*** Opening of Supplied entries ***

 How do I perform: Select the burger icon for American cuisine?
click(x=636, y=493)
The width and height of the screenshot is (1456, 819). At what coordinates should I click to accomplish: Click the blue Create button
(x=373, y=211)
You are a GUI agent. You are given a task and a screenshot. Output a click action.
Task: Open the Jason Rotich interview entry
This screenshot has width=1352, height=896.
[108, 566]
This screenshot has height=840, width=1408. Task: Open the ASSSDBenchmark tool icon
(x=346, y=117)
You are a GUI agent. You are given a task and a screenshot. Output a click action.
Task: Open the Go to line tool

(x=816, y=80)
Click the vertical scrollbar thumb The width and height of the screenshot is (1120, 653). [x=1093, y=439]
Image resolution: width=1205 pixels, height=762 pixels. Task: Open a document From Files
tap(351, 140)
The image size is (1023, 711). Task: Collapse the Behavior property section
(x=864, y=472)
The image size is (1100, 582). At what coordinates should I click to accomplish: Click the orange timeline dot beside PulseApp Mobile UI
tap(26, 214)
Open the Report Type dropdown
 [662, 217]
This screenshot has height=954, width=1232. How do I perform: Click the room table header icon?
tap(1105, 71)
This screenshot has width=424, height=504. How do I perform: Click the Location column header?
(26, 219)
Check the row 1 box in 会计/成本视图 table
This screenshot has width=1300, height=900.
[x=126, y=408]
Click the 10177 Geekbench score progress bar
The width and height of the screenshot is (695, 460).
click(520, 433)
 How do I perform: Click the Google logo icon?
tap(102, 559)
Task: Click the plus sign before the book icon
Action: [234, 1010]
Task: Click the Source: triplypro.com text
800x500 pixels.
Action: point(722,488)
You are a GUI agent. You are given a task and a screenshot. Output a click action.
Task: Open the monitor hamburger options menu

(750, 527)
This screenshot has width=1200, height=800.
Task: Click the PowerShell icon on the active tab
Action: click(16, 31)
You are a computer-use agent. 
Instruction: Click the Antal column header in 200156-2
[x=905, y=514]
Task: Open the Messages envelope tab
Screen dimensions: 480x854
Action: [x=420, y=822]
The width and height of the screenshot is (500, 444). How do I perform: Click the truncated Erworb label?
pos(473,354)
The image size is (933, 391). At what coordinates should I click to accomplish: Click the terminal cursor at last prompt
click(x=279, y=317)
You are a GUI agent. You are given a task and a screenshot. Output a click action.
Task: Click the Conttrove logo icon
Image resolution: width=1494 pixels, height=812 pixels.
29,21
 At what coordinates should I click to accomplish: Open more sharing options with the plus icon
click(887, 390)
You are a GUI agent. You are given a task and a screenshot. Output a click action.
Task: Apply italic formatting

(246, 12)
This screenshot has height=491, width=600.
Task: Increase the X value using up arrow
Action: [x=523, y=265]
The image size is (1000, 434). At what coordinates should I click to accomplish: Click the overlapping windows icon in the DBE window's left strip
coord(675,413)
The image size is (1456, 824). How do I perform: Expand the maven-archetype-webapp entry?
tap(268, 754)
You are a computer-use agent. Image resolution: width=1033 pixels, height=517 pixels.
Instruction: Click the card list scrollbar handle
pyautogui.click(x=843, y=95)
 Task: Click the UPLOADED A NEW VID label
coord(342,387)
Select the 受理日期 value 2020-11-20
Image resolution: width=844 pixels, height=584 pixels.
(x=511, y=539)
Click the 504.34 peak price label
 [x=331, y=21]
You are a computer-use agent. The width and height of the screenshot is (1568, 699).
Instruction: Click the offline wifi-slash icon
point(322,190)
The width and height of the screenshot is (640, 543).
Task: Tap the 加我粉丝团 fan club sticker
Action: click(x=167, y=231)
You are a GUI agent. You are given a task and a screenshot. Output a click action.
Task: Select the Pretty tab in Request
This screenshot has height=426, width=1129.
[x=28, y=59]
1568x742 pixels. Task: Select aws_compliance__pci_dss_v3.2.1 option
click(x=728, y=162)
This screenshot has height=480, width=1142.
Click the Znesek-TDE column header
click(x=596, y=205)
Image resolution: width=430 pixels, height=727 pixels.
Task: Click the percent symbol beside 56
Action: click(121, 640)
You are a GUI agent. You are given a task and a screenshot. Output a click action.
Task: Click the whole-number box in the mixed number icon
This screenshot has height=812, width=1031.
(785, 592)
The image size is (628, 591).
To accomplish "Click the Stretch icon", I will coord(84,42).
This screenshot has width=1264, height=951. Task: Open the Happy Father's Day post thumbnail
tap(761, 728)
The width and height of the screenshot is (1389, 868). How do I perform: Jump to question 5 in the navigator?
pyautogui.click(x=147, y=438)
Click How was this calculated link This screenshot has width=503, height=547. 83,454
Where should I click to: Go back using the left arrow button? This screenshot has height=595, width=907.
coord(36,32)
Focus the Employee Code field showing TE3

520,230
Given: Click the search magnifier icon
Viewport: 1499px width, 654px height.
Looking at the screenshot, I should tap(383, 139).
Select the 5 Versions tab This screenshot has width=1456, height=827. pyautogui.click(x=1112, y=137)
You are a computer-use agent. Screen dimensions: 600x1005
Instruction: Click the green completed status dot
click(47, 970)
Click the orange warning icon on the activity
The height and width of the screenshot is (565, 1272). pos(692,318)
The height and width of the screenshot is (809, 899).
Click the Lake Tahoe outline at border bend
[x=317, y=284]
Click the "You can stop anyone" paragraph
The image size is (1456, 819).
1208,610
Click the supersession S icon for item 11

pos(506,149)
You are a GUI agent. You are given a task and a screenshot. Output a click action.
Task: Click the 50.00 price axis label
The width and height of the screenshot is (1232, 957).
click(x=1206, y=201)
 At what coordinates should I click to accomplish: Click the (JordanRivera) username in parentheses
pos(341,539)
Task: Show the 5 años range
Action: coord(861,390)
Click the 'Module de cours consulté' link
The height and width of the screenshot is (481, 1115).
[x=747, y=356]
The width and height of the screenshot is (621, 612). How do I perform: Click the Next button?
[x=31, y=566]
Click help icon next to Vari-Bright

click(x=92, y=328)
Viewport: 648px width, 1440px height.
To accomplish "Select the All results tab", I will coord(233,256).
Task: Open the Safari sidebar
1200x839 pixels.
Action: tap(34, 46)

*** Close of Supplied entries ***

Print the entries exactly. Include every one.

 How do I perform: Select the burger icon for American cuisine?
click(x=636, y=493)
The width and height of the screenshot is (1456, 819). At what coordinates should I click to accomplish: Click the blue Create button
(x=373, y=211)
You are a GUI agent. You are given a task and a screenshot. Output a click action.
Task: Open the Jason Rotich interview entry
This screenshot has width=1352, height=896.
[108, 566]
This screenshot has height=840, width=1408. Task: Open the ASSSDBenchmark tool icon
(x=346, y=117)
You are a GUI agent. You are given a task and a screenshot. Output a click action.
Task: Open the Go to line tool

(x=816, y=80)
Click the vertical scrollbar thumb The width and height of the screenshot is (1120, 653). [x=1093, y=439]
Image resolution: width=1205 pixels, height=762 pixels. Task: Open a document From Files
tap(351, 140)
The image size is (1023, 711). Task: Collapse the Behavior property section
(x=864, y=472)
The image size is (1100, 582). At what coordinates should I click to accomplish: Click the orange timeline dot beside PulseApp Mobile UI
tap(26, 214)
Open the Report Type dropdown
 [662, 217]
This screenshot has height=954, width=1232. How do I perform: Click the room table header icon?
tap(1105, 71)
This screenshot has width=424, height=504. How do I perform: Click the Location column header?
(26, 219)
Check the row 1 box in 会计/成本视图 table
This screenshot has width=1300, height=900.
[x=126, y=408]
Click the 10177 Geekbench score progress bar
The width and height of the screenshot is (695, 460).
click(520, 433)
 How do I perform: Click the Google logo icon?
tap(102, 559)
Task: Click the plus sign before the book icon
Action: [234, 1010]
Task: Click the Source: triplypro.com text
800x500 pixels.
Action: point(722,488)
You are a GUI agent. You are given a task and a screenshot. Output a click action.
Task: Open the monitor hamburger options menu

(750, 527)
This screenshot has width=1200, height=800.
Task: Click the PowerShell icon on the active tab
Action: click(16, 31)
You are a computer-use agent. 
Instruction: Click the Antal column header in 200156-2
[x=905, y=514]
Task: Open the Messages envelope tab
Screen dimensions: 480x854
Action: [x=420, y=822]
The width and height of the screenshot is (500, 444). How do I perform: Click the truncated Erworb label?
pos(473,354)
The image size is (933, 391). At what coordinates should I click to accomplish: Click the terminal cursor at last prompt
click(x=279, y=317)
You are a GUI agent. You are given a task and a screenshot. Output a click action.
Task: Click the Conttrove logo icon
Image resolution: width=1494 pixels, height=812 pixels.
29,21
 At what coordinates should I click to accomplish: Open more sharing options with the plus icon
click(887, 390)
You are a GUI agent. You are given a task and a screenshot. Output a click action.
Task: Apply italic formatting

(246, 12)
This screenshot has height=491, width=600.
Task: Increase the X value using up arrow
Action: [x=523, y=265]
The image size is (1000, 434). At what coordinates should I click to accomplish: Click the overlapping windows icon in the DBE window's left strip
coord(675,413)
The image size is (1456, 824). How do I perform: Expand the maven-archetype-webapp entry?
tap(268, 754)
You are a computer-use agent. Image resolution: width=1033 pixels, height=517 pixels.
Instruction: Click the card list scrollbar handle
pyautogui.click(x=843, y=95)
 Task: Click the UPLOADED A NEW VID label
coord(342,387)
Select the 受理日期 value 2020-11-20
Image resolution: width=844 pixels, height=584 pixels.
(x=511, y=539)
Click the 504.34 peak price label
 [x=331, y=21]
You are a computer-use agent. The width and height of the screenshot is (1568, 699).
Instruction: Click the offline wifi-slash icon
point(322,190)
The width and height of the screenshot is (640, 543).
Task: Tap the 加我粉丝团 fan club sticker
Action: click(x=167, y=231)
You are a GUI agent. You are given a task and a screenshot. Output a click action.
Task: Select the Pretty tab in Request
This screenshot has height=426, width=1129.
[x=28, y=59]
1568x742 pixels. Task: Select aws_compliance__pci_dss_v3.2.1 option
click(x=728, y=162)
This screenshot has height=480, width=1142.
Click the Znesek-TDE column header
click(x=596, y=205)
Image resolution: width=430 pixels, height=727 pixels.
Task: Click the percent symbol beside 56
Action: click(121, 640)
You are a GUI agent. You are given a task and a screenshot. Output a click action.
Task: Click the whole-number box in the mixed number icon
This screenshot has height=812, width=1031.
(785, 592)
The image size is (628, 591).
To accomplish "Click the Stretch icon", I will coord(84,42).
This screenshot has width=1264, height=951. Task: Open the Happy Father's Day post thumbnail
tap(761, 728)
The width and height of the screenshot is (1389, 868). How do I perform: Jump to question 5 in the navigator?
pyautogui.click(x=147, y=438)
Click How was this calculated link This screenshot has width=503, height=547. 83,454
Where should I click to: Go back using the left arrow button? This screenshot has height=595, width=907.
coord(36,32)
Focus the Employee Code field showing TE3

520,230
Given: Click the search magnifier icon
Viewport: 1499px width, 654px height.
Looking at the screenshot, I should tap(383, 139).
Select the 5 Versions tab This screenshot has width=1456, height=827. pyautogui.click(x=1112, y=137)
You are a computer-use agent. Screen dimensions: 600x1005
Instruction: Click the green completed status dot
click(47, 970)
Click the orange warning icon on the activity
The height and width of the screenshot is (565, 1272). pos(692,318)
The height and width of the screenshot is (809, 899).
Click the Lake Tahoe outline at border bend
[x=317, y=284]
Click the "You can stop anyone" paragraph
The image size is (1456, 819).
1208,610
Click the supersession S icon for item 11

pos(506,149)
You are a GUI agent. You are given a task and a screenshot. Output a click action.
Task: Click the 50.00 price axis label
The width and height of the screenshot is (1232, 957).
click(x=1206, y=201)
 At what coordinates should I click to accomplish: Click the (JordanRivera) username in parentheses
pos(341,539)
Task: Show the 5 años range
Action: coord(861,390)
Click the 'Module de cours consulté' link
The height and width of the screenshot is (481, 1115).
[x=747, y=356]
The width and height of the screenshot is (621, 612). How do I perform: Click the Next button?
[x=31, y=566]
Click help icon next to Vari-Bright

click(x=92, y=328)
Viewport: 648px width, 1440px height.
To accomplish "Select the All results tab", I will coord(233,256).
Task: Open the Safari sidebar
1200x839 pixels.
Action: tap(34, 46)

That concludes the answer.